#### [Vorgegebener Text]
Grenzwelle: Im Gegensatz zum privaten Hörfunk hat sich das private Fernsehen qualitativ nach vorne entwickelt, obwohl sich die Konkurrenzsituation durch mehr Kanäle noch stärker verschärft hat als beim Radio. Vielleicht hat jemand Ideen für die Gründe?
Hallo Grenzwelle,
das läßt sich leicht beantworten. Private TV-Sender haben in den 80ern und 90ern einen Riesenberg Anlaufverluste vor sich hergeschoben und zunächst wegen geringen Reichweiten kaum Werbegelder eingenommen. Die Konsequenz: man steckte wenig Geld in teure Formate, sondern spielte minimalistische Mitmachspiele (RTL-Spiel, Bulldozerspiel, Salvatore...) billige B-Movies und Endloswiederholungen günstiger US-Serien wie Reich&Schön, Knight Rider usw. Der frühere RTL-Chef Helmut Thoma sagte zur Qualität in den ersten Sendejahren etwas wie "Hauptsache bunte Bilder" und mit steigenden Einnahmen steigerte er die Ausgaben für Qualitätsprogramm.

#### [Aufgabenstellung]
Weshalb nahmen private TV-Sender laut dem Text über das Privatfernsehen zunächst kaum Werbegelder ein?

#### [Extrahierte Angaben]

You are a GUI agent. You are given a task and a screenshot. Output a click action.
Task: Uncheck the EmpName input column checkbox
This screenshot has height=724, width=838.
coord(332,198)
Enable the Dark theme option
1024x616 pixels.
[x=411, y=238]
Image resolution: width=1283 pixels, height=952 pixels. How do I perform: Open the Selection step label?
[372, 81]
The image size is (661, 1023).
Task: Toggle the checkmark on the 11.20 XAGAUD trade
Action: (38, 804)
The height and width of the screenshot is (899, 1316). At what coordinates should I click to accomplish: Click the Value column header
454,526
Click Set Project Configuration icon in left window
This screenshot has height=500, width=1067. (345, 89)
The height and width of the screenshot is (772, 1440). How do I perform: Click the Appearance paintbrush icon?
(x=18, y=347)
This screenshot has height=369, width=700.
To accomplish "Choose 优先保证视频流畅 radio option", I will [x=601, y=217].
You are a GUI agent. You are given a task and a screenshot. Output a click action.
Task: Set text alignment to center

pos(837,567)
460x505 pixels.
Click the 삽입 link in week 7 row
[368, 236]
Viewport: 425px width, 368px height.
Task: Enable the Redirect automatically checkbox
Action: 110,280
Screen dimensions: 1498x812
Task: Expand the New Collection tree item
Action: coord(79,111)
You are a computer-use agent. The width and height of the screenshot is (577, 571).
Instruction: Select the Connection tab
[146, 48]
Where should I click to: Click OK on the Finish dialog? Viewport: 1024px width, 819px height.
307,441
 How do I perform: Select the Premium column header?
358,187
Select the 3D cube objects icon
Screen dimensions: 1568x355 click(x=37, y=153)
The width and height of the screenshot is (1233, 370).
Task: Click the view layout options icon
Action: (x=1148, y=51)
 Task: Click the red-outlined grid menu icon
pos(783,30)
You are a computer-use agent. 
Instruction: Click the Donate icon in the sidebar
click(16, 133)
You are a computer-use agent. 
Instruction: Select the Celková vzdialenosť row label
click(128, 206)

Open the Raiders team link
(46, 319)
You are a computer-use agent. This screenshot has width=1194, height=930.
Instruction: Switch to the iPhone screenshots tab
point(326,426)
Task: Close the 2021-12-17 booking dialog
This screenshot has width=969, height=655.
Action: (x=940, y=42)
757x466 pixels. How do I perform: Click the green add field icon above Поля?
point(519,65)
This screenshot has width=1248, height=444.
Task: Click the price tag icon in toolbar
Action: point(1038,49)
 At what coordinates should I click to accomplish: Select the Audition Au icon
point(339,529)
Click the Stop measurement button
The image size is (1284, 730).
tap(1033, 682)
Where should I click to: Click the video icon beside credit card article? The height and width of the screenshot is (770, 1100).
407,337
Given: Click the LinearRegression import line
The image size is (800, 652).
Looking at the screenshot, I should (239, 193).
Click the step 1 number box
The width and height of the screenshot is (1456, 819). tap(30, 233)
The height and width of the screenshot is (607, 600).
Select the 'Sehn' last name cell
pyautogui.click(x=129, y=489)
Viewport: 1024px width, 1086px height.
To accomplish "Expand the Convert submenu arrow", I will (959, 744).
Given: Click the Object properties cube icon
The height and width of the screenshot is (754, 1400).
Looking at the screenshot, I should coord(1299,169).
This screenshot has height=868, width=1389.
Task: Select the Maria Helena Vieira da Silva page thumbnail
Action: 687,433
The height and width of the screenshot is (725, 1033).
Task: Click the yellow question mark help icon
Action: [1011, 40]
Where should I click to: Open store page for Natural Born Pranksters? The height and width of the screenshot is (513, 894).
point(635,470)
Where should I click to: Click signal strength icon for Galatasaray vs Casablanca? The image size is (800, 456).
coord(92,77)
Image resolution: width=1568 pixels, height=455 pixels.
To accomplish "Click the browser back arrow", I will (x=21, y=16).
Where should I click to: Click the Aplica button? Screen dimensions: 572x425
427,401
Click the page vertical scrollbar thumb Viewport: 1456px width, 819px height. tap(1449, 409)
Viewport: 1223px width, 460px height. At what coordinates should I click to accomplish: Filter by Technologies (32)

#### [Aufgabenergebnis]
Wegen geringer Reichweiten.